> [Jobs]
A: According to the Pebble health-check text below, why should charms that take a long time to start avoid a level=alive check and rely instead on an ordinary check with on-check-failure: restart? Answer in one to three sentences.
B: Carry the Pebble health-check text below forward from the point where it stops.

> [Page text]

Each check can optionally specify a level of “alive” or “ready”. These have semantic meaning: “alive” means the check or the service it’s connected to is up and running; “ready” means it’s properly accepting network traffic. These correspond to Kubernetes “liveness” and “readiness” probes.

When Juju creates a sidecar charm container, it initialises the Kubernetes liveness and readiness probes to hit the /v1/health endpoint with ?level=alive and ?level=ready filters, respectively.

Ready implies alive, and not alive implies not ready. If you’ve configured an “alive” check but no “ready” check, and the “alive” check is unhealthy, /v1/health?level=ready will report unhealthy as well, and the Kubernetes readiness probe will act on that.

If there are no checks configured, Pebble returns HTTP 200 so the liveness and readiness probes are successful by default. To use this feature, you must explicitly create checks with level: alive or level: ready in the layer configuration.

Consider the K8s liveness success (level=alive check) to mean “Pebble is alive” rather than “the application is fully alive” (and failure to mean “this container needs to die”). For charms that take a long time to start, you should not have a level=alive check (if Pebble’s running, it will report alive to K8s), and instead use an ordinary Pebble check (without a level) in conjunction with on-check-failure: restart. That way Pebble itself has full control over restarting the service in question.

Test checks

version:

Scenario 7.0

To test charms that use Pebble check events, use the Scenario CheckInfo class and the emit the appropriate event. For example, to simulate the “http-test” check failing, the charm test could do the following:

def test_http_check_failing():
    ctx = scenario.Context(PostgresCharm)
    check_info = scenario.CheckInfo("http-test", failures=3, status=ops.pebble.CheckStatus.DOWN)
    container = scenario.Container("db", check_infos={check_info})
    state_in = scenario.State(containers={container})

    state_out = ctx.run(ctx.on.pebble_check_failed(container, check_info), state_in)

    assert state_out...

> [Extracted material]
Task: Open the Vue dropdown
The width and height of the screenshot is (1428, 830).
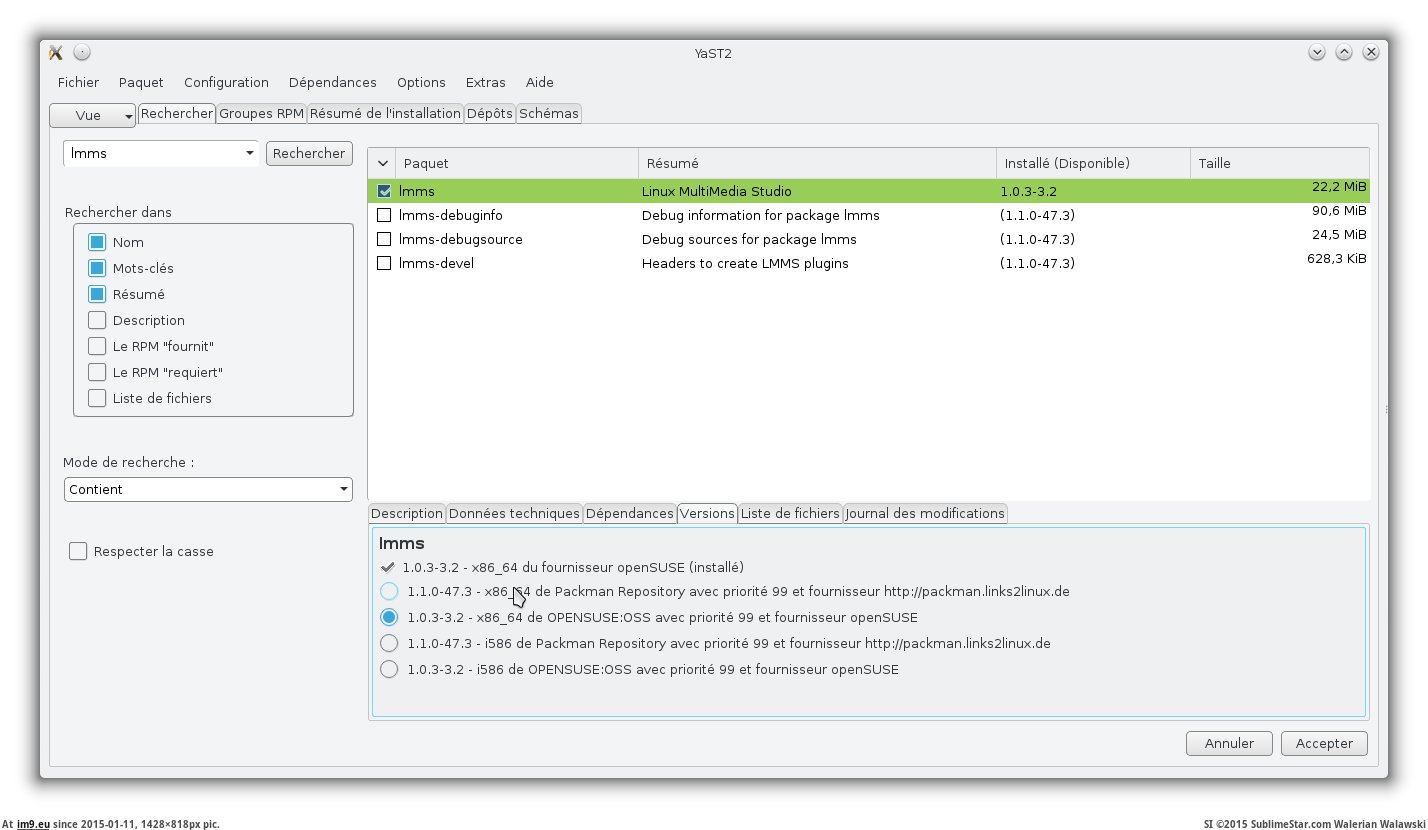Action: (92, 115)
* * *
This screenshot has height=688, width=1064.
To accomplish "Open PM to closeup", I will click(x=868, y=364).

> [Responses to the exercise]
A: A Kubernetes liveness success only means that Pebble is alive, and a failure means the container needs to die. While Pebble is running, it reports alive to Kubernetes anyway. An ordinary check without a level, combined with on-check-failure: restart, gives Pebble full control over restarting the service.

B:
Manage files in the workload container

Pebble’s files API allows charm authors to read and write files on the workload container. You can write files (“push”), read files (“pull”), list files in a directory, make directories, and delete files or directories.

Push

Probably the most useful operation is Container.push, which allows you to write a file to the workload, for example, a PostgreSQL configuration file. You can use push as follows (note that this code would be inside a charm event handler):

config = """
port = 7777
max_connections = 1000
"""
container.push('/etc/pg/postgresql.conf', config, make_dirs=True)

The make_dirs=True flag tells push to create the intermediate directories if they don’t already exist (/etc/pg in this case).

There are many additional features, including the ability to send raw bytes (by providing a Python bytes object as the second argument) and write data from a file-like object. You can also specify permissions and the user and group for the file. See the API documentation for details.

Pull

To read a file from the workload, use Container.pull, which returns a file-like object that you can read().

The files API doesn’t currently support update, so to update a file you can use pull to perform a read-modify-write operation, for example:

# Update port to 8888 and restart service
config = container.pull('/etc/pg/postgresql.conf').read()
if 'port =' not in config:
    config += '\nport = 8888\n'
container.push('/etc/pg/postgresql.conf', config)
container.restart('postgresql')

If you specify the keyword argument encoding=None on the pull() call, reads from the returned file-like object will return bytes. The default is encoding='utf-8', which will decode the file’s bytes from UTF-8 so that reads return a Python str.

Push recursive

version:

1.5

To copy several files to the workload, use Container.push_path, which copies files recursively into a specified destination directory. The API docs contain detailed examples of source and destination semantics and path handling.

# copy "/source/dir/[files]" into "/destination/dir/[files]"
container.push_path('/source/dir', '/destination')

# copy "/source/dir/[files]" into "/destination/[files]"
container.push_path('/source/dir/*', '/destination')

A trailing “/*” on the source directory is the only supported globbing/matching.

Pull recursive

version:

1.5

To copy several files to the workload, use Container.pull_path, which copies files recursively into a specified destination directory. The API docs contain detailed examples of source and destination semantics and path handling.

# copy "/source/dir/[files]" into "/destination/dir/[files]"
container.pull_path('/source/dir', '/destination')

# copy "/source/dir/[files]" into "/destination/[files]"
container.pull_path('/source/dir/*', '/destination')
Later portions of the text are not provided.